You are viewing a plain text version of this content. The canonical link for it is here.
Posted to user@beam.apache.org by Vilhelm von Ehrenheim <vo...@gmail.com> on 2018/02/20 18:13:37 UTC

Missing watermark?

Hi all!
I have a somewhat complicated stateful DoFn that i would like to add an
event time timer on. My goal with the timer is to not output anything until
sufficient amount of state has been built up in a Global window.

In doing this I realize that the watermark doesn’t seem to progress at all
(regardless of the timer) and in Google Dataflow the displayed watermark is
just “-“ when clicking on the ParDo(DoFn) node.

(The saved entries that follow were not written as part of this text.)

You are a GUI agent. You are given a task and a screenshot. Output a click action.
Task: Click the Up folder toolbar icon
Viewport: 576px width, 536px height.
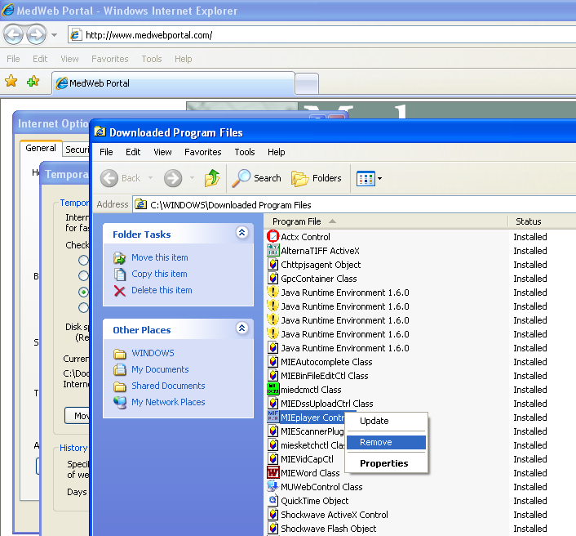point(212,178)
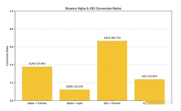Click the blurred watermark over the last label

[160, 103]
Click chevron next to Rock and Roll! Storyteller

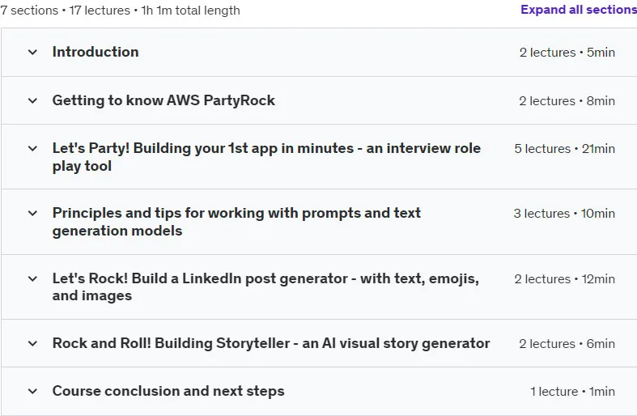click(32, 343)
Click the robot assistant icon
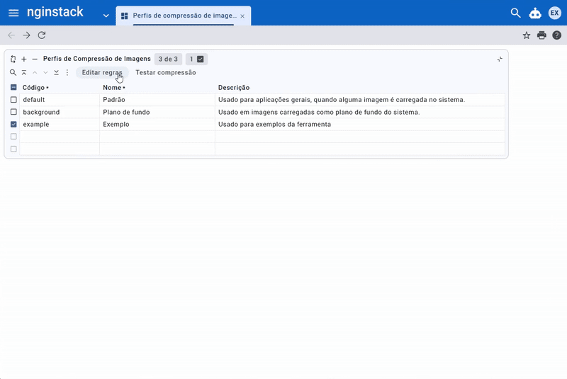The image size is (567, 379). (535, 13)
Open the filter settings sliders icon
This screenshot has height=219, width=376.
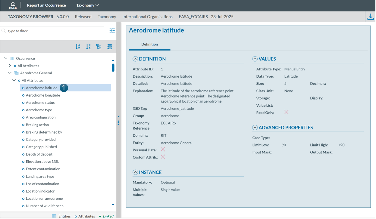point(112,31)
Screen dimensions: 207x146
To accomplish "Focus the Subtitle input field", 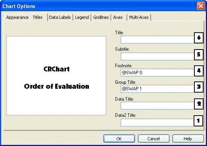I will tap(157, 56).
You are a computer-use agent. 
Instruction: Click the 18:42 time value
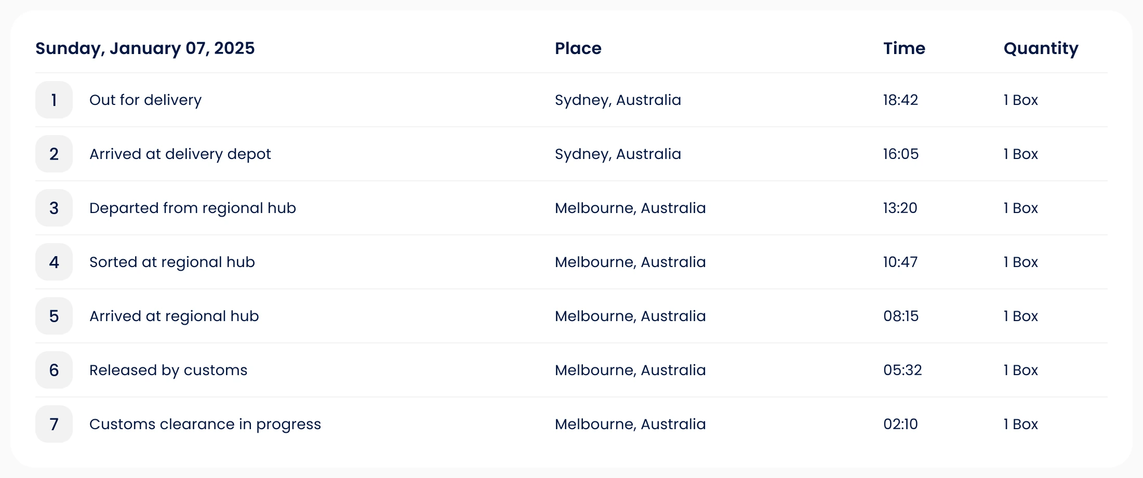[901, 100]
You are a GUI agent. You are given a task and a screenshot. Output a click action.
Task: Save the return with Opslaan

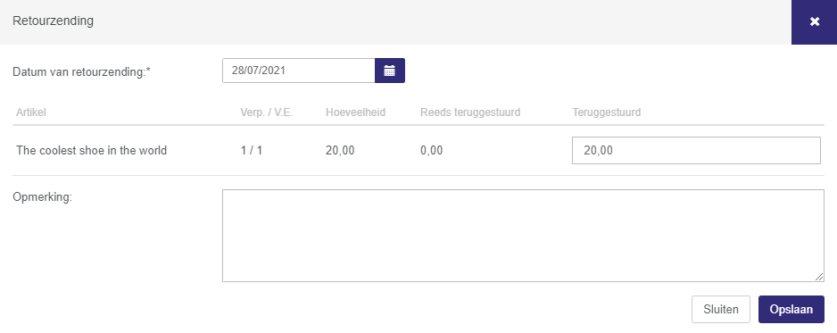pyautogui.click(x=791, y=310)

The DoFn is reading flattened input from a TextIO.watchForNewFiles and
KafkaIO. The Flatten element had a watermark set.

I have written tests for my DoFn that all pass using TestStream but since I
there explicitly set the watermark progression all is fine.

What can I do to look into why there is no watermark progression for a
specific  PTransform?

Regards,
Vilhelm von Ehrenheim

Re: Missing watermark?

Posted by Vilhelm von Ehrenheim <vo...@gmail.com>.
Ok, that might explain it. I have a topic with very few messages so it
might have empty partitions actually. Thanks!

I’m really curious about the TextIO watermark as well though. I cant find
the implementation either so if anyone know where to look I’d love to get a
pointer.

// Vilhelm

On Tue, 20 Feb 2018 at 19:31, Raghu Angadi <ra...@google.com> wrote:

> Both the sources have to provide watermark.
>
> - KafkaIO : It can have its watermark stuck if you don't have any records
> in one of the partitions. Thats is a bug. The management of timestamps and
> watermarks in KafkaIO are being updated in
> https://github.com/apache/beam/pull/4680.
> - TextIO.watchForNewFiles() - I am not sure how the watermark is handled
> by TextIO. Didn't notice any mentions of in implementation.
>
> On Tue, Feb 20, 2018 at 10:13 AM, Vilhelm von Ehrenheim <
> vonehrenheim@gmail.com> wrote:
>
>> Hi all!
>> I have a somewhat complicated stateful DoFn that i would like to add an
>> event time timer on. My goal with the timer is to not output anything until
>> sufficient amount of state has been built up in a Global window.
>>
>> In doing this I realize that the watermark doesn’t seem to progress at
>> all (regardless of the timer) and in Google Dataflow the displayed
>> watermark is just “-“ when clicking on the ParDo(DoFn) node.
>>
>> The DoFn is reading flattened input from a TextIO.watchForNewFiles and
>> KafkaIO. The Flatten element had a watermark set.
>>
>> I have written tests for my DoFn that all pass using TestStream but since
>> I there explicitly set the watermark progression all is fine.
>>
>> What can I do to look into why there is no watermark progression for a
>> specific  PTransform?
>>
>> Regards,
>> Vilhelm von Ehrenheim
>>
>
>

Re: Missing watermark?

Posted by Raghu Angadi <ra...@google.com>.
Both the sources have to provide watermark.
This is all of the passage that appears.